Death of Eduard Danielian (July 25, 2017)
A prolific historian, Eduard Danielian had an important contribution to the study of Armenian ancient and medieval history.
Danielian was born on February 18, 1944, in Yerevan. He graduated from the Faculty of Geography of Yerevan State University (1961-1966) and the English section of the Institute (now University) of Foreign Languages Valery Briusov (1966-1972). After finishing the course at the Ph.D. program of the Institute of History of the Academy of Sciences, in 1972 he defended his dissertation on “The Reflection of Ancient Cosmological Views in Anania Shirakatsi’s Cosmology and Atlas.” He earned a second doctorate in 1988 with the subject “Armeno-Byzantine Political Relations in the Twilight of Sassanid Persia and the Early Period of the Arab Caliphate.”
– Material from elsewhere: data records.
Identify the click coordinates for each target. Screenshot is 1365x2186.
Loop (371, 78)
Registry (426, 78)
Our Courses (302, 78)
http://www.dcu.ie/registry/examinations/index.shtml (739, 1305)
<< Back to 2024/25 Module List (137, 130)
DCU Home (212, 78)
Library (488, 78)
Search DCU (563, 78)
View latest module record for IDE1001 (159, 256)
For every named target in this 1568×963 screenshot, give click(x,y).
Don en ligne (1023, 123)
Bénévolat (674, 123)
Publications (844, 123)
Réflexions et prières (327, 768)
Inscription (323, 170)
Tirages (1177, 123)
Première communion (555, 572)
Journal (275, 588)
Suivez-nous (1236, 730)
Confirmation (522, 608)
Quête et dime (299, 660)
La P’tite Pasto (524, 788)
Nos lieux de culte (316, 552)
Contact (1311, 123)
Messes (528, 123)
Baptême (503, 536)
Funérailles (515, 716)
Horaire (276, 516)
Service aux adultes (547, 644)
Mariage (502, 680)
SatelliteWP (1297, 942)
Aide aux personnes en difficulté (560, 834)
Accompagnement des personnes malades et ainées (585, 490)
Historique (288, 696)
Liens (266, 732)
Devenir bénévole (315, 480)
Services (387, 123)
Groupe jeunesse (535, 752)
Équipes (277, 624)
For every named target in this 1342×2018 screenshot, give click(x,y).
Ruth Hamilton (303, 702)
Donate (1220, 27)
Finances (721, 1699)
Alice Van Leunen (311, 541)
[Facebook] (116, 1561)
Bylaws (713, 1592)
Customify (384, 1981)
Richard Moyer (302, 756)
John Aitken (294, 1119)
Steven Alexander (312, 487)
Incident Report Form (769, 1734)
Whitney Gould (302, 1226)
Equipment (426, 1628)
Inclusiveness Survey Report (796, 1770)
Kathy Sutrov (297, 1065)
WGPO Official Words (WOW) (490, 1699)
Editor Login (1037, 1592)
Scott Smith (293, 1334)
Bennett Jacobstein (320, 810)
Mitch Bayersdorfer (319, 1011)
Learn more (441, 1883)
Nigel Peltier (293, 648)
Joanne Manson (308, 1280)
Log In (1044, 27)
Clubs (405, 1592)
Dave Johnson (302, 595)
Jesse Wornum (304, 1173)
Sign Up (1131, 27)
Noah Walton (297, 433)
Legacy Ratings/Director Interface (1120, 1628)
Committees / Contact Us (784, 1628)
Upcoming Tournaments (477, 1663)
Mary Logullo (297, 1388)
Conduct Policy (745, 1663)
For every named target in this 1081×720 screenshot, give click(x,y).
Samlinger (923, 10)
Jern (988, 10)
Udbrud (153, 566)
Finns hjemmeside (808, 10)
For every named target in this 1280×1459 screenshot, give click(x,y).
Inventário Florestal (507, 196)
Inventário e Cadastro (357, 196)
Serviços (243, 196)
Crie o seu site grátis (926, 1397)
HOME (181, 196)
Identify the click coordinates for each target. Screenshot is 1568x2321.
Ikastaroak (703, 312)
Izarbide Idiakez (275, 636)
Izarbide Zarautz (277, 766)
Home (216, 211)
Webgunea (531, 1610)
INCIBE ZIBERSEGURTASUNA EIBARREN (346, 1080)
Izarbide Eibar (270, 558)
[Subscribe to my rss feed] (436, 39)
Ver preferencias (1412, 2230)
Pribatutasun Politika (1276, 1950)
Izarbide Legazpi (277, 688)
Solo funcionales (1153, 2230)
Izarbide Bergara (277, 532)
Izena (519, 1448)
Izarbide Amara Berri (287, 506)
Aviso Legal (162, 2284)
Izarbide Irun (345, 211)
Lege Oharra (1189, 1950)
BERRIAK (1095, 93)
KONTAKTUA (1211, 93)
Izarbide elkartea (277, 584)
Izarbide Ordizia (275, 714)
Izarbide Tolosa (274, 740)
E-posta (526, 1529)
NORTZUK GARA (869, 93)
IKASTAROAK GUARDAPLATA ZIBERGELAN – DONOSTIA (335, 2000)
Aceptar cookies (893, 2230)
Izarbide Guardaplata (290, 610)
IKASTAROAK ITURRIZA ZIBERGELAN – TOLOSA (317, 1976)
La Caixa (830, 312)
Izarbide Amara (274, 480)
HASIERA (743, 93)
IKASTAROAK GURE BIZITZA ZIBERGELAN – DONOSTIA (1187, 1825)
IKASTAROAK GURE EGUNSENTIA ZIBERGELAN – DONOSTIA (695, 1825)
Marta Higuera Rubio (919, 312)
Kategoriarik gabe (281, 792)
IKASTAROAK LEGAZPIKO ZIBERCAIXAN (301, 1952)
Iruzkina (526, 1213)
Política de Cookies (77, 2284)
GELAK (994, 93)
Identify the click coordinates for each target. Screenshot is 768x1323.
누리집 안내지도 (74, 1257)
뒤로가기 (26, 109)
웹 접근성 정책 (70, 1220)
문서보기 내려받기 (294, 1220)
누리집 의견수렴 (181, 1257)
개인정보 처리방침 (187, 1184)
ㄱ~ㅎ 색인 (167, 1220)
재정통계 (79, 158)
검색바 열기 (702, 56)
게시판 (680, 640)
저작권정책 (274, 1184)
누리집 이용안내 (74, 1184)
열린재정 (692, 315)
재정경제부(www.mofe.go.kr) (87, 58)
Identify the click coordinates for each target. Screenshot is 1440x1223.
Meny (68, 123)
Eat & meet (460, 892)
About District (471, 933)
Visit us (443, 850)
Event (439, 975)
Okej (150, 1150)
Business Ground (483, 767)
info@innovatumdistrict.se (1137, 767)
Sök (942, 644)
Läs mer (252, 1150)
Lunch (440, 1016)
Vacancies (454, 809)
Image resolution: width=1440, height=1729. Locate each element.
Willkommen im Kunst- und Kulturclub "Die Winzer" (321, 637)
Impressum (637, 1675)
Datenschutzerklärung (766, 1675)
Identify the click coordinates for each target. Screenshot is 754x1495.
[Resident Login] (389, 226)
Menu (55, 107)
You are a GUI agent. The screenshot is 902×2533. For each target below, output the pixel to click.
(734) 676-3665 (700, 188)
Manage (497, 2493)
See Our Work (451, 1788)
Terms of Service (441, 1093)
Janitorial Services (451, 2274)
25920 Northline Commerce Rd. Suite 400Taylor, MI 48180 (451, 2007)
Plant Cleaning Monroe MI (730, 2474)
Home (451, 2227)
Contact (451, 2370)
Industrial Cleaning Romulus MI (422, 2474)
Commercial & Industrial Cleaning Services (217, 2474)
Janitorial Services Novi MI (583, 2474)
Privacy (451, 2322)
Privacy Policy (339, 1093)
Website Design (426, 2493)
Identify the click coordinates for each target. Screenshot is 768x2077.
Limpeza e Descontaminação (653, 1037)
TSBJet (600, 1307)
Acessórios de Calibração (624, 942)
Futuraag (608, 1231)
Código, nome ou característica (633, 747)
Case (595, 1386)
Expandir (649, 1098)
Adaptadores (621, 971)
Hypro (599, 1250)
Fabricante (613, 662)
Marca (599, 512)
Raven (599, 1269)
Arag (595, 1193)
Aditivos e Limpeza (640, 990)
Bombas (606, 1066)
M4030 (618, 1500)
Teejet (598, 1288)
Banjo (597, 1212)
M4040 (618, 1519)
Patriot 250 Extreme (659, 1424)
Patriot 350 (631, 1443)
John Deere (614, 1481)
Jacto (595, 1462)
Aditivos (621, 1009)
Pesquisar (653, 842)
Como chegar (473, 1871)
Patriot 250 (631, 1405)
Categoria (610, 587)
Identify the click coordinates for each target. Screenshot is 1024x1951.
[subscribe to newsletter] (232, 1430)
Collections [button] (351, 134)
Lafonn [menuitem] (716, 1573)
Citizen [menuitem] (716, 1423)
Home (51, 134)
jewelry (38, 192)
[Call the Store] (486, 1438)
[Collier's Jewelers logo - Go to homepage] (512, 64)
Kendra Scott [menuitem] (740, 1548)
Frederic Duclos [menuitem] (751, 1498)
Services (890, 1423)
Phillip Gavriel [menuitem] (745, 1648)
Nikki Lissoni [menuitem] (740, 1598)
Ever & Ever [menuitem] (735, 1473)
Eduard Danielian worked for 45 years at the Institute of History of the Academy, going from junior (1972-1978) to senior researcher (1978-1989). He became head of scientific group (1989-2000) and then leading researcher (2000-2010). In his final years he was head of the department of History of Ancient Centuries (2010-2017). He was the founding editor-in-chief of the English electronic journal Fundamental Armenology (2015-2017). Simultaneouly, he taught at the University of Foreign Languages Valery Briusov (1980-2000) and headed the chair of Geography at Yerevan State University (2000-2006).
He studied issues of ancient and medieval history, particularly related to the origins of the Armenia people, Armenian statehood, historical geography, and cosmological views, the sources of Christianity and the early history of the Armenian Apostolic Church, as well as Armeno-Iranian and Armeno-Byzantine relations. He was the author of about 200 scientific articles and several monographs: The Armenological Cosmological Work of the Seventh Century about the Structure of the Universe (in Russian, 1978), The Spiritual Sources to Proclaim Christianity as State Religion in Armenia (two editions, 1996 and 1997), St. Gregory the Illuminator Armenian Pontifice (1999), The Political History of Armenia and the Armenian Apostolic Church (Sixth-Seventh Centuries) (2000), History of Gandzasar (2005), and The Monastery of Gandzasar (2009).
Danielian passed away on July 25, 2017, in Yerevan.